Herbert Williamson

Personal information
- Date of birth: 1871
- Place of birth: Manchester, England
- Date of death: 1946
- Place of death: Farnworth, Lancashire, England
- Position(s): Goalkeeper

Senior career*
- Years: Team / Apps / (Gls)
- 1894–1895: Southampton St. Mary's / 12 / (0)
- 1896: Royal Ordnance Factories / 7 / (0)

= Herbert Williamson =

English footballer

Herbert Williamson (1871–1946) was an amateur footballer who played as a goalkeeper for Southampton St. Mary's and Royal Ordnance Factories in the mid-1890s.

Williamson made his debut for Southampton in the third match of the inaugural Southern League season, replacing Walter Cox. Despite conceding a goal within three minutes of his debut (a 2–2 draw with Millwall Athletic) Williamson soon settled into the role and helped the club through their first league season.

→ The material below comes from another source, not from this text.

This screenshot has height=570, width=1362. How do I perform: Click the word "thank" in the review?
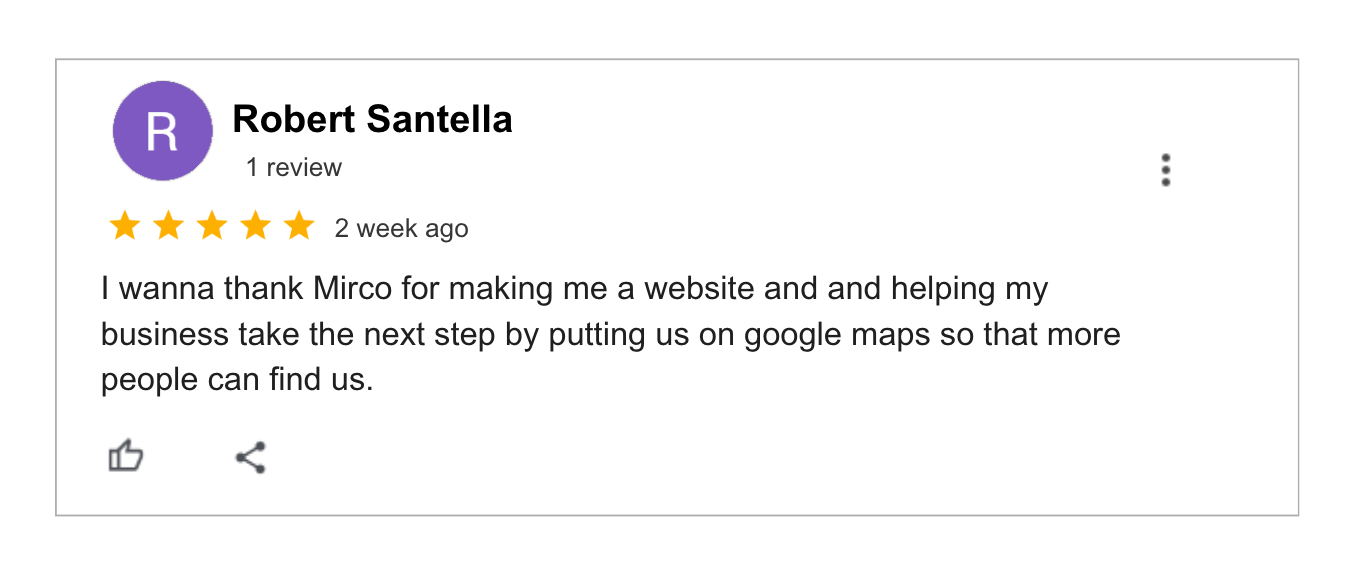[x=264, y=290]
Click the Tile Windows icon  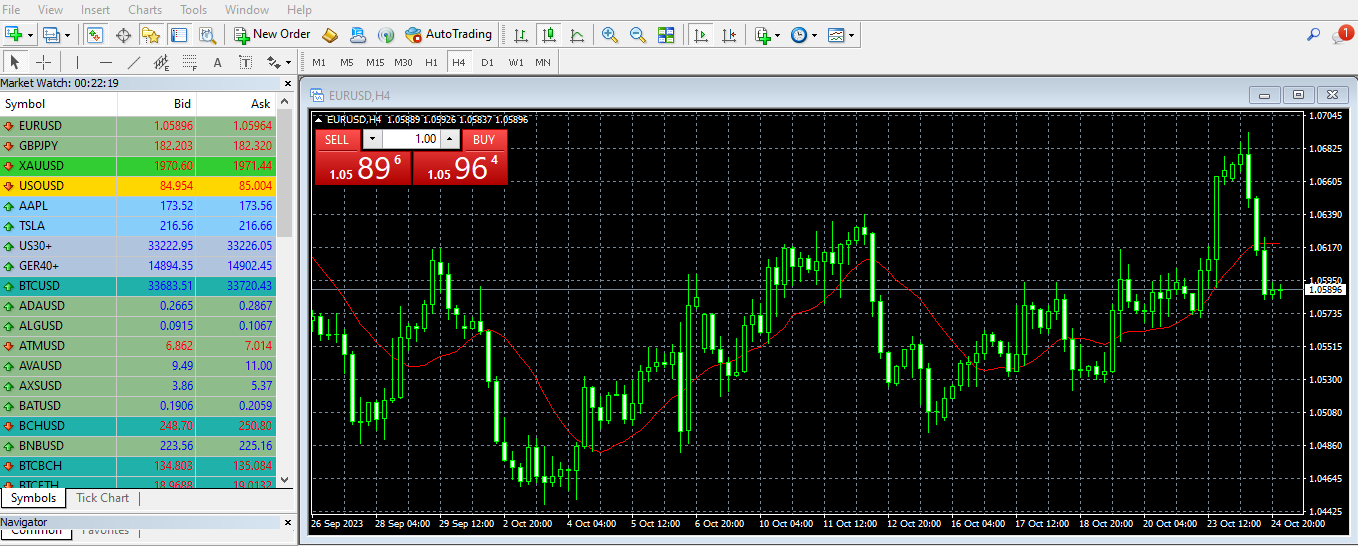666,35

In the summer of 1895, Williamson left the Southampton area and moved to London to find work. In 1896, he joined the Royal Ordnance Factories team at Maze Hill, Greenwich, also playing in the Southern League. Williamson was an ever-present for the Ordnance Factories team, conceding 46 goals in seven matches, including ten in a match against his former side at the Antelope Ground in October 1896. As a result of financial difficulties, the club folded mid-season and their record was expunged.